Not so many months ago, there was a moment, or maybe even a few minutes, where Kobe Bryant seemed to lose faith.
It was May again. Too early for any Los Angeles Lakers season to be ending. Too soon for Bryant to have enough time in the postgame locker room to find the perspective he needed to swallow another second-round playoff exit, then live with it for the next few months.
And so up on the stage, with cameras rolling for all the world to see, Bryant revealed his concerns.
"It's kind of unfamiliar territory,'' he said after the Lakers' Game 5 loss to the Oklahoma City Thunder. "I'm really not used to it."
The words hung heavily in the air.
The Lakers hadn't just lost a playoff series, they might have lost themselves. As a brand that never accepts this sort of disappointment, as a franchise that has always defined itself by setting the standard for the rest of the NBA, not trying to catch up.
But no sooner had Bryant let his guard down and bared a little of his soul did he close it back up with a bandage of will, anger and faith.
"I'm not the most patient of people and the organization is not extremely patient, either," Bryant said, defiant again. "We want to win and win now. I'm sure we'll figure it out. We always have and I'm sure we will again.
"There's just something about the Lakers organization."
It was a plea for help and heroism as much as it was a command.
And less than two months later, the Lakers stunned the NBA by trading for Steve Nash, their longtime nemesis from the Phoenix Suns. A month after that they did it again, pulling off the trade the rest of the league had been living in fear of, by prying Dwight Howard from the Orlando Magic.
Mike D'Antoni was an assistant coach with Team USA at the time of the trade for Howard and but a glimmer in the eye of the Lakers' front office. When he heard the news in the middle of the night in London, he thought mostly what the rest of the league thought: "Lucky Lakers. How the heck do they do it every time?'"
If championships were won in August, there would already by a 17th banner hanging in the rafters at Staples Center.
But the year, and the job, was just half-done. And in a lot of ways, it still is as 2012 comes to an end with the Lakers still searching for the right way forward -- back to what they've always been.
Even after the historic trades for Nash and Howard, they are still hunters. Still among the group of teams trying to find a way to unseat last season's NBA finalists: The Miami Heat and the Oklahoma City Thunder.
Heck, after how this season has gone, the Lakers are even looking up at their Staples Center co-tenant, the Los Angeles Clippers.

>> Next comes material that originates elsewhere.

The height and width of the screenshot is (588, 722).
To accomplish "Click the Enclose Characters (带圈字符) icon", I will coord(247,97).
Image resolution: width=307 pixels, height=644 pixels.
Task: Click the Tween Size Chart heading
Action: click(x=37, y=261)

It is, as Bryant said in a far lower moment back in May, unfamiliar territory.
At stake is nothing less than the brand itself, as Lakers owner Dr. Jerry Buss continues the process of handing the franchise off to his son Jim Buss and daughter Jeanie Buss, and as Bryant tries to groom Howard to take over for him as the face of the franchise in a few years.
Jeanie, executive vice president of business operations, has long since proven worthy of the responsibility. Jim, executive vice president of player personnel, has taken longer to grow into it, but he took a very important step this summer as he not only green-lighted the trades for Howard and Nash, he pushed for them, no matter the cost.
If a final verdict could've been rendered then, Jim would've passed with flying colors. But the choice of D'Antoni over a third dance with Phil Jackson, and the way that choice was handled, placed him back under the microscope, where he'll stay -- fairly or unfairly -- until D'Antoni proves himself one way or another.
The handoff from Bryant to Howard is similarly complicated and no closer to a resolution. In his time with the Lakers thus far, Howard has proven himself to be charismatic, hard-working, dedicated and enigmatic. He has yet to prove himself worthy of inheriting and shepherding such an iconic franchise, however.
And so as the calendar turns, many questions remain.
The Lakers have come back from the brink by doing what they always do -- whatever it takes to win. Only this time, it's not clear whether that will be enough.